Not all my friends are furry. This is cinderella she is a Burmese Python. Gentle as they get. This was before i got my haircut. Damb Hippies!
ROBBYBOBBY64


----------



## planeguy2 (May 24, 2020)

ROBBYBOBBY64 said:


> Not all my friends are furry.


Same! T

his is my gecko Typhoon.


----------



## ROBBYBOBBY64 (May 24, 2020)

Gorgeous Lizard.


----------



## ROBBYBOBBY64 (May 24, 2020)

Here is Stella. She is a Orange Sunburst hypo Bearded dragon. She loves Hissing Roaches. This is bath time for Stella.


----------



## planeguy2 (May 24, 2020)

Thanks!


----------



## ROBBYBOBBY64 (May 25, 2020)

mytauntaunsbeat said:


> Not furries, but I have a Tiger Salamander(Kitty), Gargoyle Gecko(unnamed, i call her Spaz) and a Crested Gecko(Gowron)...they are all hiding at the moment so couldnt get any pics


If you get the chance to get a picture of your girls i would love to see them make their premier debut!
ROBBYBOBBY64.


----------



## treeguyfred (May 25, 2020)

planeguy2 said:


> my gecko Typhoon.


Can he save me up to 15% on my car insurance?


----------



## treeguyfred (May 25, 2020)

ROBBYBOBBY64 said:


> This is cinderella she is a Burmese Python


 Woah, WOW!


----------



## treeguyfred (May 25, 2020)

ROBBYBOBBY64 said:


> Here is Stella.

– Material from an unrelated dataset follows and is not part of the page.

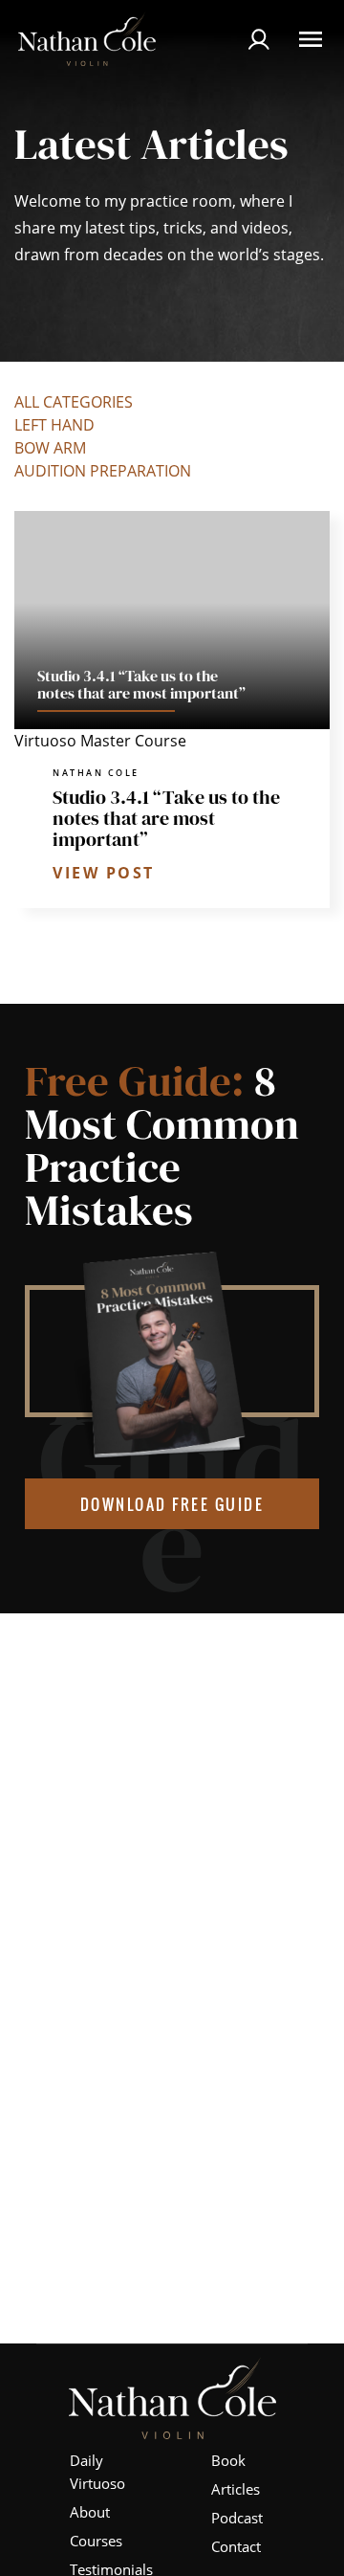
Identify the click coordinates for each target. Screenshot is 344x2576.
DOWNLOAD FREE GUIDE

She is a Orange Sunburst hypo Bearded dragon.


wow amazing color on her Robby


----------



## ROBBYBOBBY64 (May 25, 2020)

treeguyfred said:


> wow amazing color on her Robby


Thanks buddy she is too big to pick up now 17 feet long. (it takes 5 people to pick up - at her size to safely lift takes 1 person for every 3 feet of snake) she eats 25 lbs. Of chicken or rabbit every 2 weeks. I am in the process of relocating her to the Gulf breeze zoo in Gulf breeze florida.


----------



## ROBBYBOBBY64 (May 25, 2020)

treeguyfred said:


> wow amazing color on her Robby


I purchased Stella from a breeder out in oregon.


----------



## ROBBYBOBBY64 (May 25, 2020)

treeguyfred said:


> wow amazing color on her Robby


Pictures do not do her justice. Not only in color but also size. Like my friend who said i like snakes (I thought he was gonna piss his pants or pass-out or worse get bit.) after their scary encounter he said and i quote " That's not a snake... That's a f***ing dinosaur!


----------



## mytauntaunsbeat (May 25, 2020)

ROBBYBOBBY64 said:


> If you get the chance to get a picture of your girls i would love to see them make their premier debut!
> ROBBYBOBBY64.


My weird Gargoyle Gecko




Crested Gecko, he's named Gowron after a Star Trek character lol




It was dark before i took the pics, i think they were mad at me for turning the lights on, both were not having a phone in their faces.  The salamander pretty much chills under dirt most of the time only really comes up to eat, ill keep you posted.  Its been about a month since weve seen it last.  It goes 2-3 months sometimes without coming to the surface especially now that its getting warmer.


----------



## mytauntaunsbeat (May 25, 2020)

ROBBYBOBBY64 said:


> I purchased Stella from a breeder out in oregon.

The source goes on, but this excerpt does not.